Written request:
Copy the records verbatim from the line that contains "Where should I click to: Select" through the end of the records, including both of those lines.

━━━━━ Data entries

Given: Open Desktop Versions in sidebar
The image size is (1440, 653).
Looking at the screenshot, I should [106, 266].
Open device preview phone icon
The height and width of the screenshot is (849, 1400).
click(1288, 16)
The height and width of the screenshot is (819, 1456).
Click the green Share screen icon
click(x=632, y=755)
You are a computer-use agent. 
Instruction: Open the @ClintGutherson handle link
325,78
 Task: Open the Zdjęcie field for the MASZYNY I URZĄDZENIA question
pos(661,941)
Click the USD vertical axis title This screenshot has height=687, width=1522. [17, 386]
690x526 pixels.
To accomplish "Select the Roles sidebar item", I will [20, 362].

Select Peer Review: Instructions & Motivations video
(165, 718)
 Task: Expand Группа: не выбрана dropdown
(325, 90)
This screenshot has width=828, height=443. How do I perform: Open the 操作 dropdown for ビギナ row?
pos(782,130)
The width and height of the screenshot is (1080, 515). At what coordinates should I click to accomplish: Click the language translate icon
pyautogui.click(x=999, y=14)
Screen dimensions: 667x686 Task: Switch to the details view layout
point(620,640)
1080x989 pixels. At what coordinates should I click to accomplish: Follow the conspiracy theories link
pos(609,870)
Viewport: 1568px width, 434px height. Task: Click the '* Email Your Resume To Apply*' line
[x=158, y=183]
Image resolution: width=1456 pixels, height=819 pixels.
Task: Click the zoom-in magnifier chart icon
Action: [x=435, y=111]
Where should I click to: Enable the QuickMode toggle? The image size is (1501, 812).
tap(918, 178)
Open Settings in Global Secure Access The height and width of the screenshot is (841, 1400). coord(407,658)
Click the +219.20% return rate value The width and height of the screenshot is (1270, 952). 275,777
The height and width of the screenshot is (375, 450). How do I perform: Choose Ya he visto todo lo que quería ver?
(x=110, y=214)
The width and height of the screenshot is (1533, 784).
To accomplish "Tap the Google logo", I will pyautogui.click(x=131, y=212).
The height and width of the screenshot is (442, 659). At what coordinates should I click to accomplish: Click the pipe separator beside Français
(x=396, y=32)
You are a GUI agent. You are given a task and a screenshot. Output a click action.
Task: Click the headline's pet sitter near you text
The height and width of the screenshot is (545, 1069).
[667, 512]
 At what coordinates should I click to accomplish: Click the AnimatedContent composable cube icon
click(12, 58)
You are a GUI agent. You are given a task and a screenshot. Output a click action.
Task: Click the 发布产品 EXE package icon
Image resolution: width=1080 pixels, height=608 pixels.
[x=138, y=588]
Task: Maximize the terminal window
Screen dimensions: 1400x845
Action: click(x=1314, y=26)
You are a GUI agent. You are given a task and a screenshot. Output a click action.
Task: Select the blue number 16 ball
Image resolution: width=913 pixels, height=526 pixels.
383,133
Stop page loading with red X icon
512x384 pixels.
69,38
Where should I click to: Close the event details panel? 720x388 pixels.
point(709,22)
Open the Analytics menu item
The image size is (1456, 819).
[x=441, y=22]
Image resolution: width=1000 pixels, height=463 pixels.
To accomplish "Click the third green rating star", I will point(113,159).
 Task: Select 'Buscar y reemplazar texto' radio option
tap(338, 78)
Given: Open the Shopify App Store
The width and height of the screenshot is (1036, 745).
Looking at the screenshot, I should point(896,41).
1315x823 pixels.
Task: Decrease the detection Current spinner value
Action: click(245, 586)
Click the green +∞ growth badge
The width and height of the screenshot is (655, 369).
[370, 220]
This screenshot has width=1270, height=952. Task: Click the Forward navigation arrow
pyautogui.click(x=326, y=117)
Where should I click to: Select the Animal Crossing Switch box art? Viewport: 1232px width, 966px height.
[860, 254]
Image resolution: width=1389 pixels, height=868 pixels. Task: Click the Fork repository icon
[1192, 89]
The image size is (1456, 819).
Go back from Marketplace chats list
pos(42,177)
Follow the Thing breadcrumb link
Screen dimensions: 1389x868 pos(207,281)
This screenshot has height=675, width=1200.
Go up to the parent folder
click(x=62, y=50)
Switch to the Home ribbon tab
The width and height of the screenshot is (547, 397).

━━━━━━━━━━

Reply to the exercise:
Where should I click to: Select the Animal Crossing Switch box art? Viewport: 1232px width, 966px height.
[860, 254]
Image resolution: width=1389 pixels, height=868 pixels. Task: Click the Fork repository icon
[1192, 89]
The image size is (1456, 819).
Go back from Marketplace chats list
pos(42,177)
Follow the Thing breadcrumb link
Screen dimensions: 1389x868 pos(207,281)
This screenshot has height=675, width=1200.
Go up to the parent folder
click(x=62, y=50)
Switch to the Home ribbon tab
The width and height of the screenshot is (547, 397).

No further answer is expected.